Pasketti Western #4: Watching BEFORE WATCHMEN With Ben Jeddrie!

In the wake of last week's bombshell announcement that DC Comics would be publishing a series of WATCHMEN prequel miniseries this summer (without the involvement of either Alan Moore or Dave Gibbons), local favourite Ben Jeddrie and I discuss the ethics of the project, the array of creators involved, and the changes in creators' rights between now and WATCHMEN's original publication date. Ben also provided the nifty title card seen above. Check out more of his work here and here, and listen to the new episode by clicking HERE!

1 comment:

  1. Dave, Ben... I really enjoyed that discussion of the "Before Watchmen" series, that turned into a nice digression into creator rights and the Zack Snyder movie. Like yourselves I remain conflicted about the series. I will be definitely checking out the Darwyn Cooke "Minute Men" title, but my excitement for it is as a Cooke project not as a Watchmen project.

    That is how I feel about the various mini-series as a whole. Funnily enough, the less anyone of these series seems like Moore's Watchmen the more I might find myself drawn to them. Moore's work does not need additions or subtractions, further exposition. If these series can stand as cool stories that happen to feature Watchmen characters then they might work out fine. Otherwise the results could be hazardous indeed for the genuine Watchmen fan. But I do trust in Darwyn to do good things.

    I am not even sure this is going to make DC all the money it thinks it will. I know many readers of Watchmen are not even regular comic readers, and are unlikely to bother checking out a complicated array of new monthly series. And even those regular comic buyers might not let their limited dollars part for a bunch of books only tangentially connected to the mainstream DCU. JLA seems to continue to garner huge sales, as does Batman and Superman. For Marvel the universe seems to have contracted to Avengers, Spider-Man and the X-Men, and perhaps Captain America. Titles outside these "grand old men" titles always seem to struggle for a legitimate piece of the pie. Agents of Atlas? Thor, the Mighty Avenger?

    Dave, you would know more about the sales aspect of comics than I would, but I wouldn't be surprised to see the Watchmen minis achieve sales no greater than a more popular Vertigo book might.

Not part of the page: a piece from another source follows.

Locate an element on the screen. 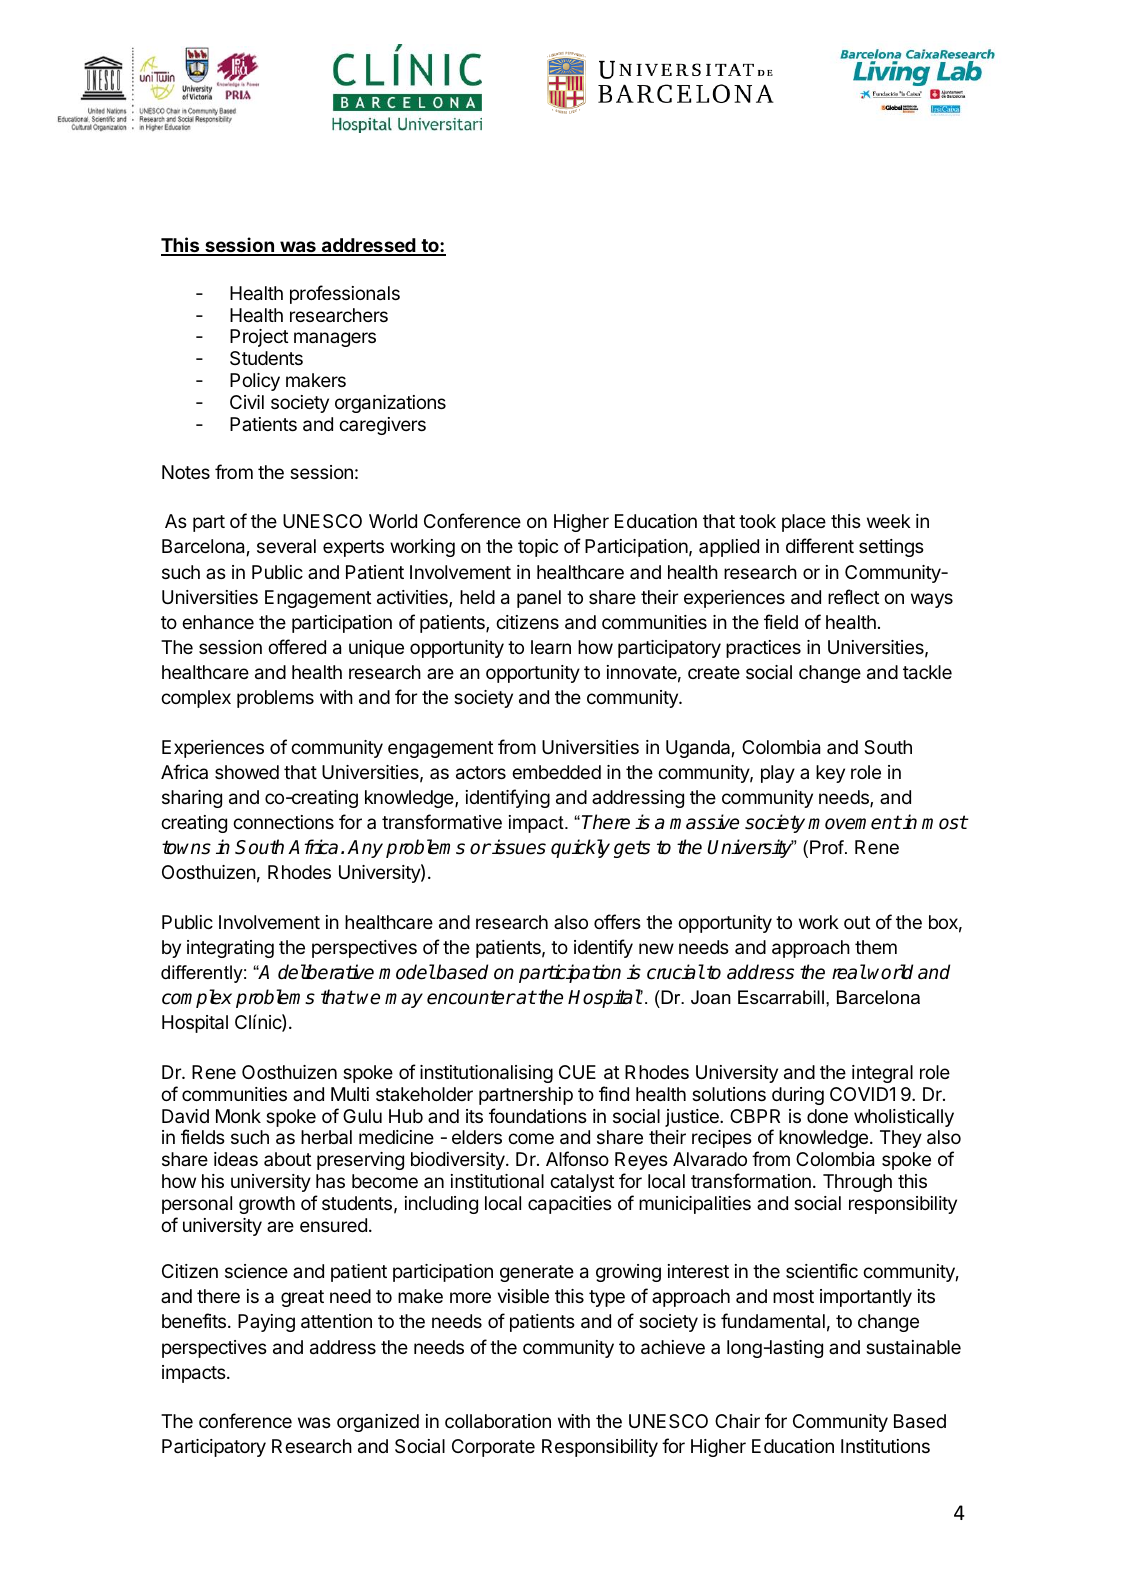  embedded is located at coordinates (556, 772).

    I recall when Marvel acquired the rights to Marvelman/ Miracleman to some fanfare a few years back it was supposed to be a huge deal. The legal issues aside, a lot of regular Marvel fans were just indifferent to the announcement. If it wasn't X-Men or Avengers or if it didn't "matter" to the mainstream universe then "forget about it." i know Marvelman has nothing like the footprint of Watchmen, but still I don't know if the fans will be there for a "marginal" story. I could be talking out of my ass on this though.

    Anyway... I loved the talk, and tell Ben that Dr. Alan Manhattan cartoon is nothing short of perfect! Thanks, Craig Dodge.